Quoted passage -
<<<<
# Cherry lumber on craigslist



## davidmw (Feb 9, 2011)

Found a local guy on craigslist selling kiln dried 4/4 cherry at a good price per bf, since I'm pretty new to working with hardwoods, is there anything I should look out for? I'm going to check out the wood tomorrow night and potentially buy as much as I can fit in the truck if the quality seems good.

"cherry boards 4/4, 5" - 8" wide, 5' - 7' long, kiln dried"


----------



## davidmw (Feb 9, 2011)

There's another posting for cherry that has been air drying for 18 months in a shed, is this long enough that I could start working with it and not worry about it splitting later on?


----------



## rhett (May 11, 2008)

I prefer to buy from craigslist only because you are usually buying a few trees someone had sawn so the boards will be of the same flitch. It is very common to find wide bookmatched boards etc. Keep in mind that this is ungraded lumber and it will have defects like knots and sapwood.

Be careful of air dried lumber that has been improperly stored or looks to have powderpost beetles or other boring insects. You do not want to introduce infested wood into you stack dry or not. This is the plus of kiln dried as it kills any wood bugs that may be present.
>>>>
Written request 1 -
Answer these questions from the cherry lumber thread above, one per line:
(a) What range of widths is given for the kiln dried cherry boards?
(b) How long has the cherry in the other posting been air drying?
(c) What does rhett say kiln drying kills?
Written request 2 - Reproduce the part of the cherry lumber thread above word for word, starting with "I prefer to" and going on through "may be present.".

Data provided -
<<<<
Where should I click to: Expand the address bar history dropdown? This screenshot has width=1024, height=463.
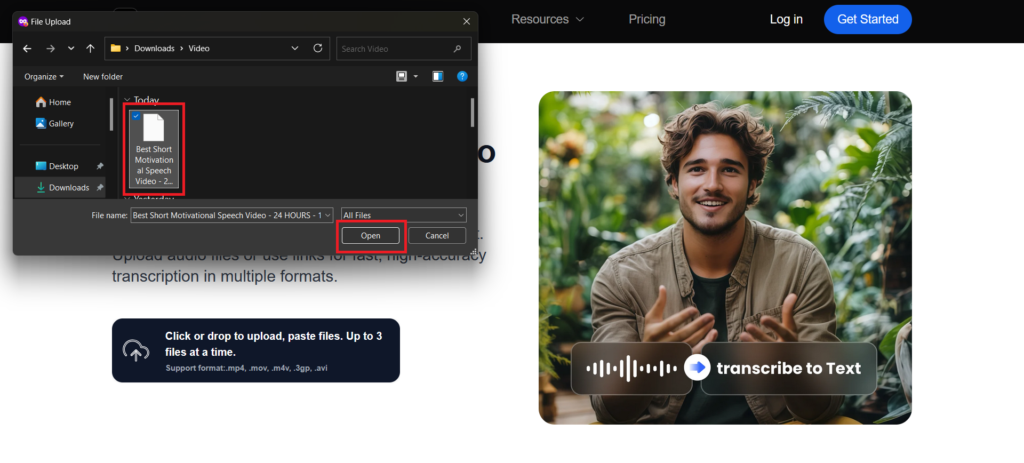pyautogui.click(x=295, y=48)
>>>>
Full response 1 -
(a) 5" to 8" wide
(b) 18 months, in a shed
(c) Any wood bugs that may be present

Full response 2 -
I prefer to buy from craigslist only because you are usually buying a few trees someone had sawn so the boards will be of the same flitch. It is very common to find wide bookmatched boards etc. Keep in mind that this is ungraded lumber and it will have defects like knots and sapwood.

Be careful of air dried lumber that has been improperly stored or looks to have powderpost beetles or other boring insects. You do not want to introduce infested wood into you stack dry or not. This is the plus of kiln dried as it kills any wood bugs that may be present.